*** Opening of RECORD SET ***
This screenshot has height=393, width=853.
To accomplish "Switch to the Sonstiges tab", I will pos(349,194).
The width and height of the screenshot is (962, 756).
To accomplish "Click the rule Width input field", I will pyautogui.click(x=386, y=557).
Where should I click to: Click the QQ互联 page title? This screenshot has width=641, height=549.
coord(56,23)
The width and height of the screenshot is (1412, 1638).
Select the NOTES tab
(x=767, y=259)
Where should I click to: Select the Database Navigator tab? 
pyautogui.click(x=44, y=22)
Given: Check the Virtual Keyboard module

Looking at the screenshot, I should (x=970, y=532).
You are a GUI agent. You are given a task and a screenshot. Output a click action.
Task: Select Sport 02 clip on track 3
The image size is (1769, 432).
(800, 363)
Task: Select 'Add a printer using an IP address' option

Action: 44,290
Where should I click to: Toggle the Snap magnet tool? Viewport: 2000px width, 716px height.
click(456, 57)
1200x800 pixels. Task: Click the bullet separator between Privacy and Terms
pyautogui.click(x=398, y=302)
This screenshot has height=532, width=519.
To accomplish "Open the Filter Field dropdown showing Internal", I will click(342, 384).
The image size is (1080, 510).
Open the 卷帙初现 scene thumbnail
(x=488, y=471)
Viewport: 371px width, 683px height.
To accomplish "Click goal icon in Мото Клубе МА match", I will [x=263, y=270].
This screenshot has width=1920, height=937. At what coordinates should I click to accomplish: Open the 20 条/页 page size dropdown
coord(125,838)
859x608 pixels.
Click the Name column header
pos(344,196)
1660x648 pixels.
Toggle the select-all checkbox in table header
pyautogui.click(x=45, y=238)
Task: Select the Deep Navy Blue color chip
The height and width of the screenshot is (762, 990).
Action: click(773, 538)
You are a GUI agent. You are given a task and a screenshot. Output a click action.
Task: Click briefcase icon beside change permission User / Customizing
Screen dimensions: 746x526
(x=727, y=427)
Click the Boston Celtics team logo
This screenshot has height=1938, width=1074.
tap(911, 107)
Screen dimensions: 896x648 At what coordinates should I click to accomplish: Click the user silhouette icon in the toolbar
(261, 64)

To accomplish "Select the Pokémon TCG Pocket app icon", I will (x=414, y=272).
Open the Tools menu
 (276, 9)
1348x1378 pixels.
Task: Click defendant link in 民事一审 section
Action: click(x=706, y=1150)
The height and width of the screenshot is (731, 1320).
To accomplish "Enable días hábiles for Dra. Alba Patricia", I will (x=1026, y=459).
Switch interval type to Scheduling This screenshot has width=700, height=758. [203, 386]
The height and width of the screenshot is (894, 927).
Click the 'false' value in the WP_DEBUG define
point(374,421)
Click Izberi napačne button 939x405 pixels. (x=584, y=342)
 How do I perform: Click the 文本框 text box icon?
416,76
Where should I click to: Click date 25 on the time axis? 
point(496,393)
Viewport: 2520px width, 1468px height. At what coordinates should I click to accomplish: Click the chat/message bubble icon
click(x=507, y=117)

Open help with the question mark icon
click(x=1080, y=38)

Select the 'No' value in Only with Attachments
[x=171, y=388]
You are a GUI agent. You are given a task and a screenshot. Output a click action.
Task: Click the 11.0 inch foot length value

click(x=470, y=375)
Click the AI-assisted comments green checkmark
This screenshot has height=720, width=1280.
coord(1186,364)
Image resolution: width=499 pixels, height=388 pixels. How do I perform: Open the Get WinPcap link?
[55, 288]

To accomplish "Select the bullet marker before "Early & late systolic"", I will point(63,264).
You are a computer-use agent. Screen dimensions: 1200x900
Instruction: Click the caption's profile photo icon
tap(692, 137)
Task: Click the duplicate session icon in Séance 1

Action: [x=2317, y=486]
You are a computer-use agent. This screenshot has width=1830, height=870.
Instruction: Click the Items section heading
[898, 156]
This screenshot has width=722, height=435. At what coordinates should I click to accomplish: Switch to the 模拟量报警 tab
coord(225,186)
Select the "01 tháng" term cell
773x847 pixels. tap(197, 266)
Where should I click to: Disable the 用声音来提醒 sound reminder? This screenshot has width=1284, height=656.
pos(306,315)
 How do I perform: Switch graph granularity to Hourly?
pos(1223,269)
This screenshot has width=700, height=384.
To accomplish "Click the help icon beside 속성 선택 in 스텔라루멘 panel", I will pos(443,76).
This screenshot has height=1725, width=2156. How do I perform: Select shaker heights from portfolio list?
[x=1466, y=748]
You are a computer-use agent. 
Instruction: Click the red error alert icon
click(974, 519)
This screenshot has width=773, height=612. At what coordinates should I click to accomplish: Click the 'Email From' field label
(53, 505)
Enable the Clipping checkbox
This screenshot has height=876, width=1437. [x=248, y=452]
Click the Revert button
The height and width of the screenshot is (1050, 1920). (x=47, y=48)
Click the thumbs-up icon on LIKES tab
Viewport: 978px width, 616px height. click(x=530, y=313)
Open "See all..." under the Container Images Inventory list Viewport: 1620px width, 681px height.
*** Close of RECORD SET ***
Repeat each of the entries exactly as written.

This screenshot has height=393, width=853.
To accomplish "Switch to the Sonstiges tab", I will pos(349,194).
The width and height of the screenshot is (962, 756).
To accomplish "Click the rule Width input field", I will pyautogui.click(x=386, y=557).
Where should I click to: Click the QQ互联 page title? This screenshot has width=641, height=549.
coord(56,23)
The width and height of the screenshot is (1412, 1638).
Select the NOTES tab
(x=767, y=259)
Where should I click to: Select the Database Navigator tab? 
pyautogui.click(x=44, y=22)
Given: Check the Virtual Keyboard module

Looking at the screenshot, I should (x=970, y=532).
You are a GUI agent. You are given a task and a screenshot. Output a click action.
Task: Select Sport 02 clip on track 3
The image size is (1769, 432).
(800, 363)
Task: Select 'Add a printer using an IP address' option

Action: 44,290
Where should I click to: Toggle the Snap magnet tool? Viewport: 2000px width, 716px height.
click(456, 57)
1200x800 pixels. Task: Click the bullet separator between Privacy and Terms
pyautogui.click(x=398, y=302)
This screenshot has height=532, width=519.
To accomplish "Open the Filter Field dropdown showing Internal", I will click(342, 384).
The image size is (1080, 510).
Open the 卷帙初现 scene thumbnail
(x=488, y=471)
Viewport: 371px width, 683px height.
To accomplish "Click goal icon in Мото Клубе МА match", I will [x=263, y=270].
This screenshot has width=1920, height=937. At what coordinates should I click to accomplish: Open the 20 条/页 page size dropdown
coord(125,838)
859x608 pixels.
Click the Name column header
pos(344,196)
1660x648 pixels.
Toggle the select-all checkbox in table header
pyautogui.click(x=45, y=238)
Task: Select the Deep Navy Blue color chip
The height and width of the screenshot is (762, 990).
Action: click(773, 538)
You are a GUI agent. You are given a task and a screenshot. Output a click action.
Task: Click briefcase icon beside change permission User / Customizing
Screen dimensions: 746x526
(x=727, y=427)
Click the Boston Celtics team logo
This screenshot has height=1938, width=1074.
tap(911, 107)
Screen dimensions: 896x648 At what coordinates should I click to accomplish: Click the user silhouette icon in the toolbar
(261, 64)

To accomplish "Select the Pokémon TCG Pocket app icon", I will (x=414, y=272).
Open the Tools menu
 (276, 9)
1348x1378 pixels.
Task: Click defendant link in 民事一审 section
Action: click(x=706, y=1150)
The height and width of the screenshot is (731, 1320).
To accomplish "Enable días hábiles for Dra. Alba Patricia", I will (x=1026, y=459).
Switch interval type to Scheduling This screenshot has width=700, height=758. [203, 386]
The height and width of the screenshot is (894, 927).
Click the 'false' value in the WP_DEBUG define
point(374,421)
Click Izberi napačne button 939x405 pixels. (x=584, y=342)
 How do I perform: Click the 文本框 text box icon?
416,76
Where should I click to: Click date 25 on the time axis? 
point(496,393)
Viewport: 2520px width, 1468px height. At what coordinates should I click to accomplish: Click the chat/message bubble icon
click(x=507, y=117)

Open help with the question mark icon
click(x=1080, y=38)

Select the 'No' value in Only with Attachments
[x=171, y=388]
You are a GUI agent. You are given a task and a screenshot. Output a click action.
Task: Click the 11.0 inch foot length value

click(x=470, y=375)
Click the AI-assisted comments green checkmark
This screenshot has height=720, width=1280.
coord(1186,364)
Image resolution: width=499 pixels, height=388 pixels. How do I perform: Open the Get WinPcap link?
[55, 288]

To accomplish "Select the bullet marker before "Early & late systolic"", I will point(63,264).
You are a computer-use agent. Screen dimensions: 1200x900
Instruction: Click the caption's profile photo icon
tap(692, 137)
Task: Click the duplicate session icon in Séance 1

Action: [x=2317, y=486]
You are a computer-use agent. This screenshot has width=1830, height=870.
Instruction: Click the Items section heading
[898, 156]
This screenshot has width=722, height=435. At what coordinates should I click to accomplish: Switch to the 模拟量报警 tab
coord(225,186)
Select the "01 tháng" term cell
773x847 pixels. tap(197, 266)
Where should I click to: Disable the 用声音来提醒 sound reminder? This screenshot has width=1284, height=656.
pos(306,315)
 How do I perform: Switch graph granularity to Hourly?
pos(1223,269)
This screenshot has width=700, height=384.
To accomplish "Click the help icon beside 속성 선택 in 스텔라루멘 panel", I will pos(443,76).
This screenshot has height=1725, width=2156. How do I perform: Select shaker heights from portfolio list?
[x=1466, y=748]
You are a computer-use agent. 
Instruction: Click the red error alert icon
click(974, 519)
This screenshot has width=773, height=612. At what coordinates should I click to accomplish: Click the 'Email From' field label
(53, 505)
Enable the Clipping checkbox
This screenshot has height=876, width=1437. [x=248, y=452]
Click the Revert button
The height and width of the screenshot is (1050, 1920). (x=47, y=48)
Click the thumbs-up icon on LIKES tab
Viewport: 978px width, 616px height. click(x=530, y=313)
Open "See all..." under the Container Images Inventory list Viewport: 1620px width, 681px height.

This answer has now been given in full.